J'ai retrouvé l'Ennui par hasard, tout au fond d'un tiroir. C'était, il me semble, vers le début du mois de juillet, peu après la fin de l'année scolaire. J'avais profité de mon temps libre pour chasser le Bazar, qui avait pris la mauvaise habitude de s'installer dans ma chambre si tôt que je n'y étais plus. J'achevais donc de trier mes affaires quand je l'ai aperçu. L'Ennui. Il était là, blotti dans un recoin de la cavité de bois. J'avoue avoir eu au départ beaucoup de peine à le reconnaître tant il avait minci et pâli depuis notre dernière rencontre. De quand datait-elle déjà ? Impossible de m'en souvenir. J'aurais d'ailleurs été totalement incapable de dire que c'était là que je l'avais laissé. En vérité, j'avais été si emportée dans les tourbillons d'une tumultueuse année scolaire, que je n'avais guère eu de temps à lui accorder.
C'est pourquoi ma première surprise passée, je m'étais empressée de reculer, craignant qu'il ne profite de mon récent désœuvrement pour m'accaparer. Mais il n'en fit rien. Il n'eut même pas un petit geste de lassitude dans ma direction. Se pouvait-il que j'eusse confondu l'Ennui avec un léger reste de Bazar? Cela expliquerait l'état pitoyable dans lequel se trouvait la créature. Je m'approchai de nouveau prudemment pour vérifier ma première impression. Je n'étais pas dupe : s'il s'agissait réellement de l'Ennui, ce pouvait être un de ses mesquins stratagèmes pour me piéger . Mettez-vous instant à sa place. Vous jouez à chat avec une souris qui, naturellement, se méfie de vous. Dès que vous l'approchez, elle s'échappe, ne vous laissant pas la moindre chance. Quelle autre solution que la ruse s'offre alors à vous ? Aucune.
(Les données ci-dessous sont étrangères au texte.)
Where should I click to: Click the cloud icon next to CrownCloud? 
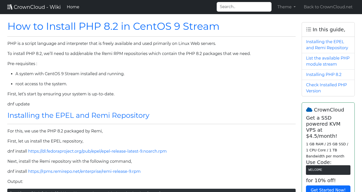pos(309,109)
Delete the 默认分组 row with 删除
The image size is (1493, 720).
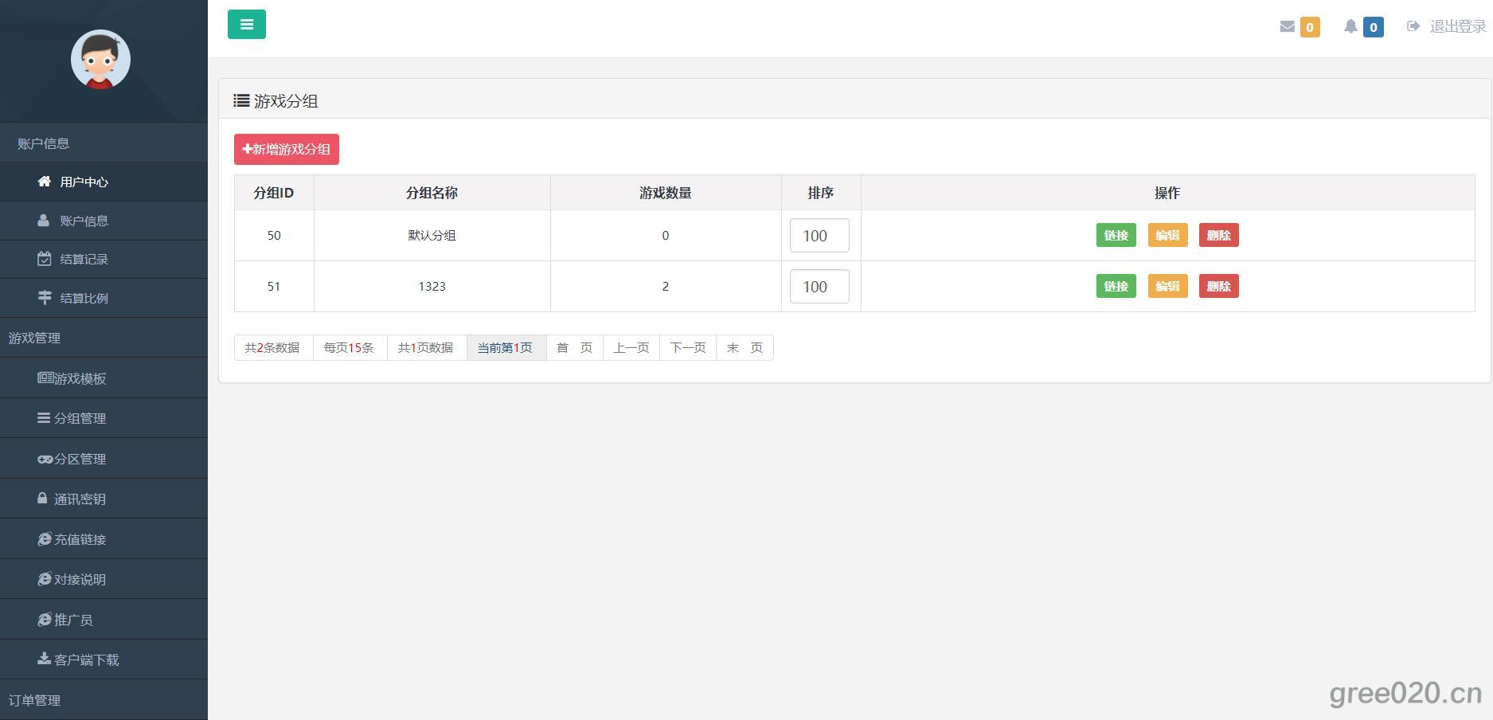tap(1218, 236)
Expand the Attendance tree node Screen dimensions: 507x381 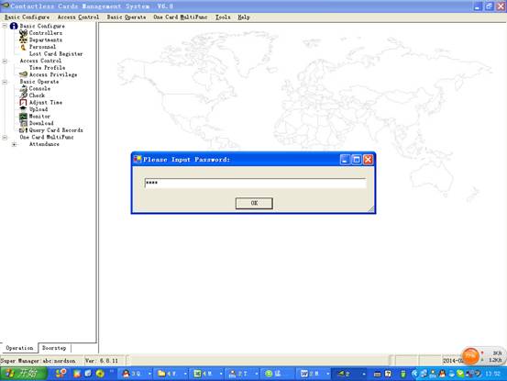(x=14, y=144)
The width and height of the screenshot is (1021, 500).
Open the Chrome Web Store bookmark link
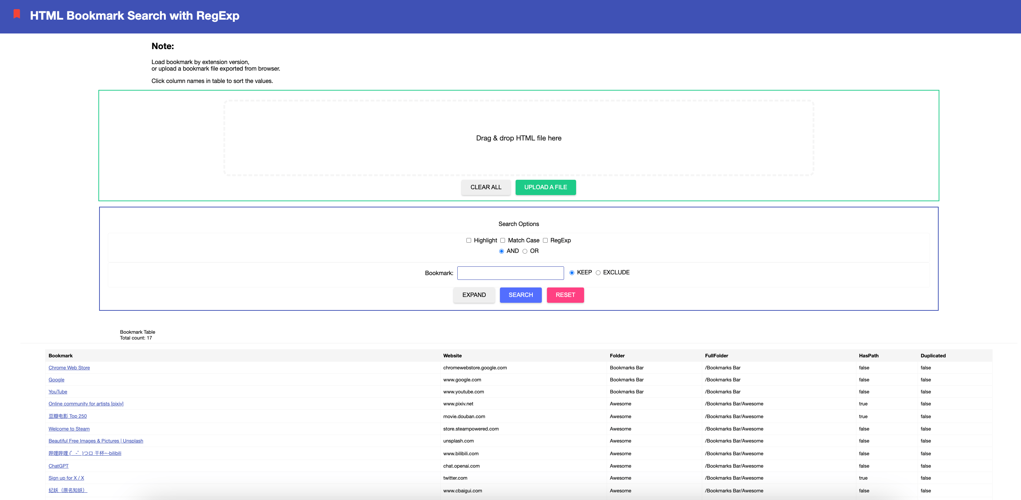click(69, 368)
Individu sans scrupule, vous faites donc semblant de trébucher, et la proie, inquiète de savoir comment vous allez, vous tend une main secourable. Ni une ni deux, vous sautez sur l'occasion pour l'enlacer. L'Ennui et moi, car c'était bien l'Ennui qui gisait là, nous trouvions dans cette situation. A la différence près que lui ne cherchait pas seulement à m'effleurer, mais à m'étouffer.
Au souvenir de ces longues heures passées à ne rien faire, prisonnière de sa dangereuse étreinte, je ne pus retenir un frisson. Cependant, plus je m'approchais et plus la créature me semblait mal en point. Son corps frêle, ramassé sur lui-même, était traversé de spasmes violents à intervalles réguliers et ses yeux, à peine entr'ouverts, larmoyaient. Si sa souffrance n'était pas feinte, avais-je le droit de l'abandonner à son triste sort ? Je devais en avoir le cœur net. Non pas que je tinsse spécialement à lui, bien au contraire. L'Ennui avait toujours été mon plus cruel ennemi. Mais une charogne dans un tiroir, cela fait tâche. Au sens propre, si je puis dire, comme au figuré.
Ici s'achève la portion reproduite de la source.